[l-Ala³]DPDPE: A New Enkephalin Analog with a Unique Opioid Receptor Activity Profile. Further Evidence of δ-Opioid Receptor Multiplicity

To investigate δ-opioid receptor topography near the 3-position of [D-Pen²,D-Pen⁵]enkephalin (DPDPE), a series of small-group 3-position analogs of DPDPE have been synthesized and assayed for binding potencies and in vitro biological activities. l-Amino acid substitutions at this position are highly favored over D-amino acid substitutions, with the smallest, [l-Ala³]DPDPE (DPADPE), being the most favored in the series investigated, [l-Ala³] DPDPE is nearly δ-potent and more δ-selective in both rat brain binding (18 nM vs [³H] [p-CIPhe⁴]DPDPE and μ/δ = 610) and peripheral bioassays (12 nM in the MVD and GPI/MVD = 4500) when compared to DPDPE (8.5 nM, μ/δ = 73 and 4.1 nM, GPI/MVD = 1800, respectively).

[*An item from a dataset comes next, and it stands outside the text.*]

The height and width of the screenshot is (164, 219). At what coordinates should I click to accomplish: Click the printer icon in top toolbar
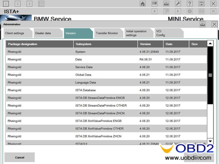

Whereas DPDPE is a potent analgesic when given icv, [l-Ala³] DPDPE is only a weak analgesic. However, [l-Ala³] DPDPE has been found to antagonize DPDPE, but not Deltorphin II, in a moderately potent (pA₂ = 5.7) and selective fashion in vivo. Thus, [l-Ala³] DPDPE is a fairly potent agonist at peripheral δ receptors and is a moderately potent (mixed) antagonist of δ₁ receptors in the brain. It appears that [l-Ala³]DPDPE does not interact in any significant manner with δ₂ or μ receptors in the brain.